[Material contained in a dataset]
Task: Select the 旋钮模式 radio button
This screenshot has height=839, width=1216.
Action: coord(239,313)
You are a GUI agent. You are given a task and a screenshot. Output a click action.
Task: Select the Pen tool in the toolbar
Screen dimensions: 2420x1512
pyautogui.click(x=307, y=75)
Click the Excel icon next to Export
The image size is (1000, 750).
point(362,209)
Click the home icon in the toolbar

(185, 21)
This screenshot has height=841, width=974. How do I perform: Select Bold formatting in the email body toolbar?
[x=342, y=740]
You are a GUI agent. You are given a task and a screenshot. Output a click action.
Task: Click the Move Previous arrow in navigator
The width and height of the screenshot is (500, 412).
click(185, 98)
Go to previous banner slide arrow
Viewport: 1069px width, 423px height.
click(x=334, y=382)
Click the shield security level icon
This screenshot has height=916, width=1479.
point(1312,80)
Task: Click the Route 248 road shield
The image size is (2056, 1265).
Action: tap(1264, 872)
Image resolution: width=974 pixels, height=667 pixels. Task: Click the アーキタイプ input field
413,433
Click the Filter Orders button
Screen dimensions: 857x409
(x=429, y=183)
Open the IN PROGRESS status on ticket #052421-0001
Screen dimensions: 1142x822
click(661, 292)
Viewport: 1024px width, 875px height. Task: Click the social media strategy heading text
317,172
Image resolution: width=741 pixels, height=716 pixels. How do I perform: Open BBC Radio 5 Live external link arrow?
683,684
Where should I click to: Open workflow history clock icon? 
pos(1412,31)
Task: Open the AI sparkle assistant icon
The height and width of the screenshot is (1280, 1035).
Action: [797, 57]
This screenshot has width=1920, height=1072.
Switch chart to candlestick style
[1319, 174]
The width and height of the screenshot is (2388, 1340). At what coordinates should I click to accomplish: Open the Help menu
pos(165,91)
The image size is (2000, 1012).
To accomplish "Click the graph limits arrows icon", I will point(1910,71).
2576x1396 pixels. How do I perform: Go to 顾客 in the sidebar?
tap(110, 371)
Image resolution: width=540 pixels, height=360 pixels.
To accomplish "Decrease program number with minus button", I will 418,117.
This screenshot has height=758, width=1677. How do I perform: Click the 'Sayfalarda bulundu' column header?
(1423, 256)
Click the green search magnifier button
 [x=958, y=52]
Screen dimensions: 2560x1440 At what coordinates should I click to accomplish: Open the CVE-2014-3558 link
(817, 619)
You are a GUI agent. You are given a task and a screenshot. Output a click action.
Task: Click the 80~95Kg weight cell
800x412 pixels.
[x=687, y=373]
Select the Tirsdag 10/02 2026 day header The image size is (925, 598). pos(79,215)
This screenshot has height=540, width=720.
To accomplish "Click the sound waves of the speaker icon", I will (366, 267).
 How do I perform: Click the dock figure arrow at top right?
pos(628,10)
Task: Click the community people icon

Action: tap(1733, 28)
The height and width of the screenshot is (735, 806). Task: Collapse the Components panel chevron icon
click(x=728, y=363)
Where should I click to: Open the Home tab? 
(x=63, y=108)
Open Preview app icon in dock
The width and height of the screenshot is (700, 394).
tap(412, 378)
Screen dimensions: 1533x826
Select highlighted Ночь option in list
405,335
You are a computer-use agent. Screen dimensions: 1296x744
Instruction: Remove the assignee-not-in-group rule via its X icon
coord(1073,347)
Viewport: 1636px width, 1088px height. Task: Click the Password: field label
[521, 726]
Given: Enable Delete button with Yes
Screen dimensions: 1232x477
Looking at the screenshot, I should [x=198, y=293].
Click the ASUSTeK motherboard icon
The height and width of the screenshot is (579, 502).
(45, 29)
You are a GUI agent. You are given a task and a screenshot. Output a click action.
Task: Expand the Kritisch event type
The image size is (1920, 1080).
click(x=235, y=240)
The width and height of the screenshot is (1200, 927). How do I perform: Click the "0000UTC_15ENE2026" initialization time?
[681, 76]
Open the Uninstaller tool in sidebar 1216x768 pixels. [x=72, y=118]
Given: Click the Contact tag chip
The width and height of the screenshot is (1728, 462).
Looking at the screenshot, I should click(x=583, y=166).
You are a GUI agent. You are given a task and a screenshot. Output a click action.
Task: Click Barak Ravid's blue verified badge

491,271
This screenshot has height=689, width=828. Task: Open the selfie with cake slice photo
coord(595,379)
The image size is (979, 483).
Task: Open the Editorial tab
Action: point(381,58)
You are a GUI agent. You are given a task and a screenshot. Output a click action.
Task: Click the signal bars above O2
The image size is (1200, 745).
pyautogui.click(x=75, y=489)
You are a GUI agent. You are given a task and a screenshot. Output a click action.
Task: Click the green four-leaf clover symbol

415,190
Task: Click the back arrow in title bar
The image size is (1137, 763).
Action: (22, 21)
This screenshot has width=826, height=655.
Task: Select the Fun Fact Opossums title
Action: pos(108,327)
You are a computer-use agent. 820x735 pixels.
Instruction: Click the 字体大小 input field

- [Problem to solve]: Reproduce the material above verbatim, line for line, from start to finish.

- [Output for this task]:
Task: Select the 旋钮模式 radio button
This screenshot has height=839, width=1216.
Action: coord(239,313)
You are a GUI agent. You are given a task and a screenshot. Output a click action.
Task: Select the Pen tool in the toolbar
Screen dimensions: 2420x1512
pyautogui.click(x=307, y=75)
Click the Excel icon next to Export
The image size is (1000, 750).
point(362,209)
Click the home icon in the toolbar

(185, 21)
This screenshot has height=841, width=974. How do I perform: Select Bold formatting in the email body toolbar?
[x=342, y=740]
You are a GUI agent. You are given a task and a screenshot. Output a click action.
Task: Click the Move Previous arrow in navigator
The width and height of the screenshot is (500, 412).
click(185, 98)
Go to previous banner slide arrow
Viewport: 1069px width, 423px height.
click(x=334, y=382)
Click the shield security level icon
This screenshot has height=916, width=1479.
point(1312,80)
Task: Click the Route 248 road shield
The image size is (2056, 1265).
Action: tap(1264, 872)
Image resolution: width=974 pixels, height=667 pixels. Task: Click the アーキタイプ input field
413,433
Click the Filter Orders button
Screen dimensions: 857x409
(x=429, y=183)
Open the IN PROGRESS status on ticket #052421-0001
Screen dimensions: 1142x822
click(661, 292)
Viewport: 1024px width, 875px height. Task: Click the social media strategy heading text
317,172
Image resolution: width=741 pixels, height=716 pixels. How do I perform: Open BBC Radio 5 Live external link arrow?
683,684
Where should I click to: Open workflow history clock icon? 
pos(1412,31)
Task: Open the AI sparkle assistant icon
The height and width of the screenshot is (1280, 1035).
Action: [797, 57]
This screenshot has width=1920, height=1072.
Switch chart to candlestick style
[1319, 174]
The width and height of the screenshot is (2388, 1340). At what coordinates should I click to accomplish: Open the Help menu
pos(165,91)
The image size is (2000, 1012).
To accomplish "Click the graph limits arrows icon", I will point(1910,71).
2576x1396 pixels. How do I perform: Go to 顾客 in the sidebar?
tap(110, 371)
Image resolution: width=540 pixels, height=360 pixels.
To accomplish "Decrease program number with minus button", I will 418,117.
This screenshot has height=758, width=1677. How do I perform: Click the 'Sayfalarda bulundu' column header?
(1423, 256)
Click the green search magnifier button
 [x=958, y=52]
Screen dimensions: 2560x1440 At what coordinates should I click to accomplish: Open the CVE-2014-3558 link
(817, 619)
You are a GUI agent. You are given a task and a screenshot. Output a click action.
Task: Click the 80~95Kg weight cell
800x412 pixels.
[x=687, y=373]
Select the Tirsdag 10/02 2026 day header The image size is (925, 598). pos(79,215)
This screenshot has height=540, width=720.
To accomplish "Click the sound waves of the speaker icon", I will (366, 267).
 How do I perform: Click the dock figure arrow at top right?
pos(628,10)
Task: Click the community people icon

Action: tap(1733, 28)
The height and width of the screenshot is (735, 806). Task: Collapse the Components panel chevron icon
click(x=728, y=363)
Where should I click to: Open the Home tab? 
(x=63, y=108)
Open Preview app icon in dock
The width and height of the screenshot is (700, 394).
tap(412, 378)
Screen dimensions: 1533x826
Select highlighted Ночь option in list
405,335
You are a computer-use agent. Screen dimensions: 1296x744
Instruction: Remove the assignee-not-in-group rule via its X icon
coord(1073,347)
Viewport: 1636px width, 1088px height. Task: Click the Password: field label
[521, 726]
Given: Enable Delete button with Yes
Screen dimensions: 1232x477
Looking at the screenshot, I should [x=198, y=293].
Click the ASUSTeK motherboard icon
The height and width of the screenshot is (579, 502).
(45, 29)
You are a GUI agent. You are given a task and a screenshot. Output a click action.
Task: Expand the Kritisch event type
The image size is (1920, 1080).
click(x=235, y=240)
The width and height of the screenshot is (1200, 927). How do I perform: Click the "0000UTC_15ENE2026" initialization time?
[681, 76]
Open the Uninstaller tool in sidebar 1216x768 pixels. [x=72, y=118]
Given: Click the Contact tag chip
The width and height of the screenshot is (1728, 462).
Looking at the screenshot, I should click(x=583, y=166).
You are a GUI agent. You are given a task and a screenshot. Output a click action.
Task: Click Barak Ravid's blue verified badge

491,271
This screenshot has height=689, width=828. Task: Open the selfie with cake slice photo
coord(595,379)
The image size is (979, 483).
Task: Open the Editorial tab
Action: point(381,58)
You are a GUI agent. You are given a task and a screenshot. Output a click action.
Task: Click the signal bars above O2
The image size is (1200, 745).
pyautogui.click(x=75, y=489)
You are a GUI agent. You are given a task and a screenshot. Output a click action.
Task: Click the green four-leaf clover symbol

415,190
Task: Click the back arrow in title bar
The image size is (1137, 763).
Action: (22, 21)
This screenshot has width=826, height=655.
Task: Select the Fun Fact Opossums title
Action: pos(108,327)
You are a computer-use agent. 820x735 pixels.
Instruction: Click the 字体大小 input field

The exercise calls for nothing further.